— Problem requirements —
Starting at the line that contains "Select Traditional scroll" and ending at the last line of the records, write those lines out again with the requests included, multiplying each coordinate in the answers by 1.15 and rounding to whole numbers, halves up. Leave the pictures out.

================================

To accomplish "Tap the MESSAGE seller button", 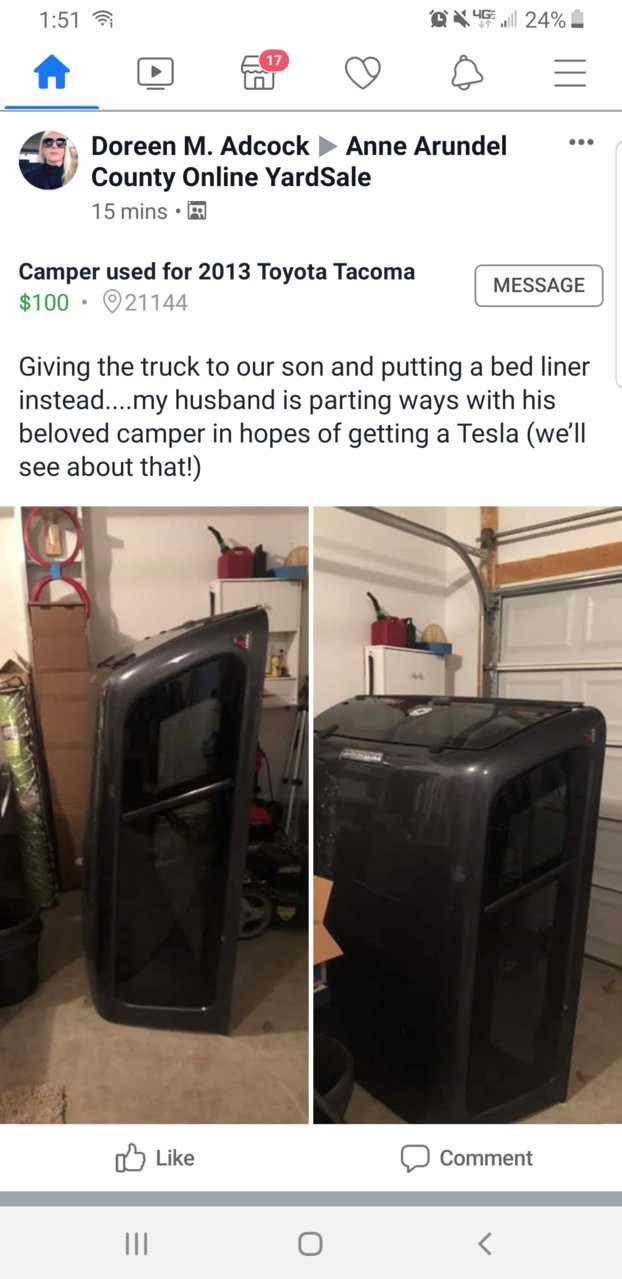I will 539,285.
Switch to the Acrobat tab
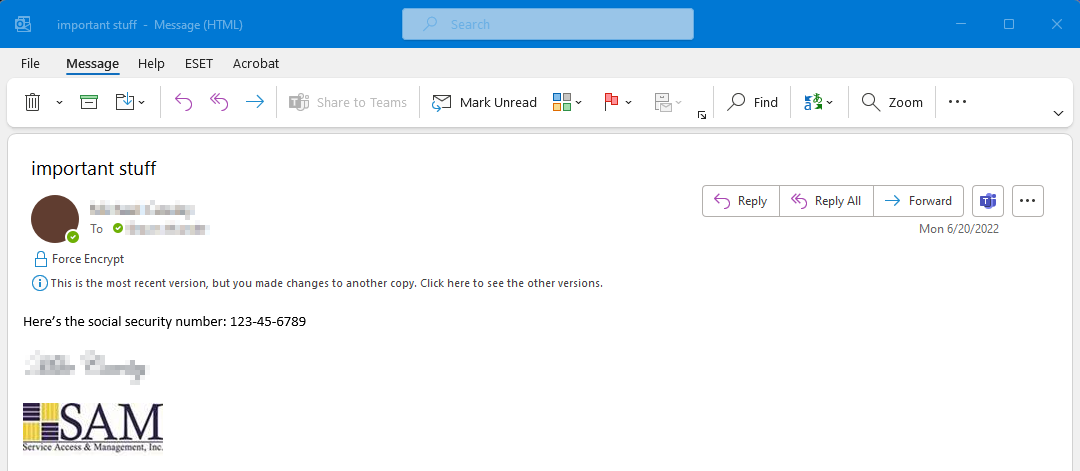Screen dimensions: 1080x471 [256, 63]
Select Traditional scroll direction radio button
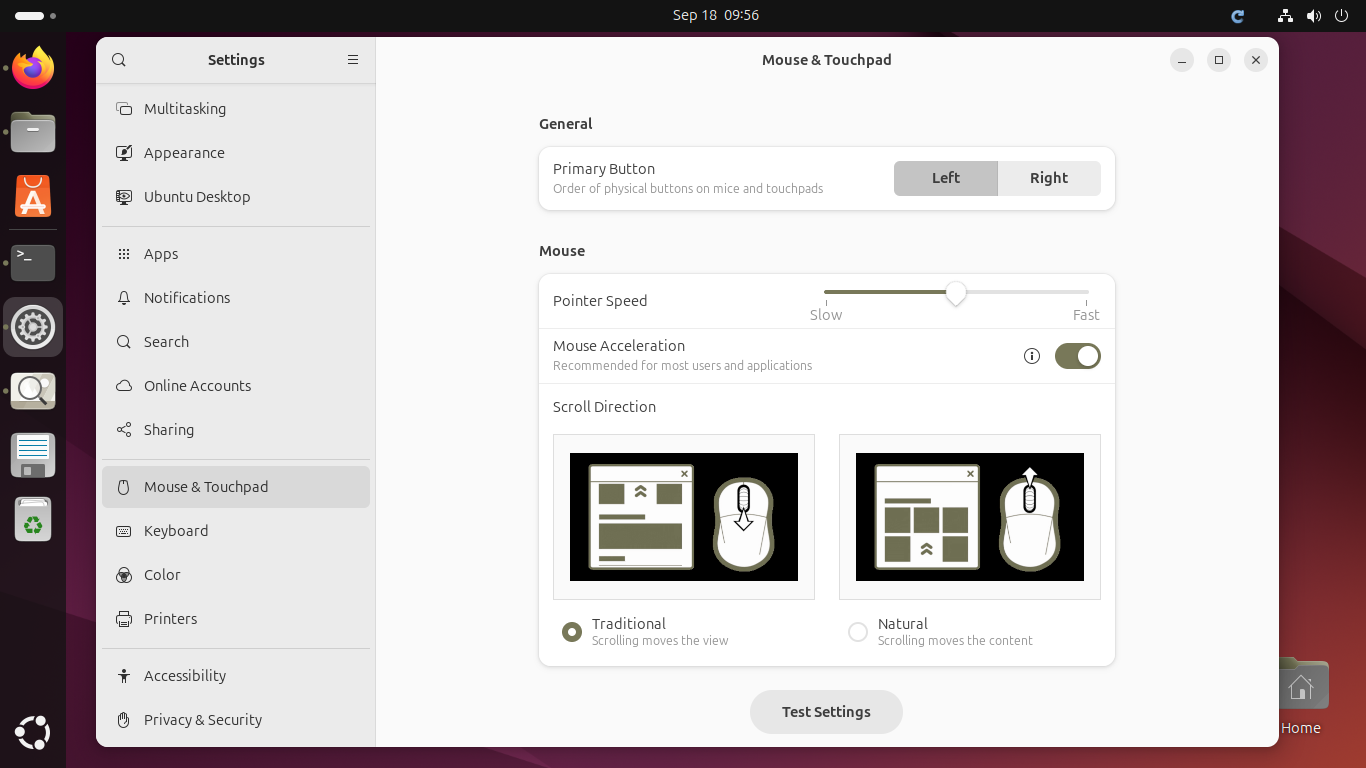 pyautogui.click(x=572, y=632)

================================

— Response to the exercise —
Select Traditional scroll direction radio button
 pyautogui.click(x=658, y=727)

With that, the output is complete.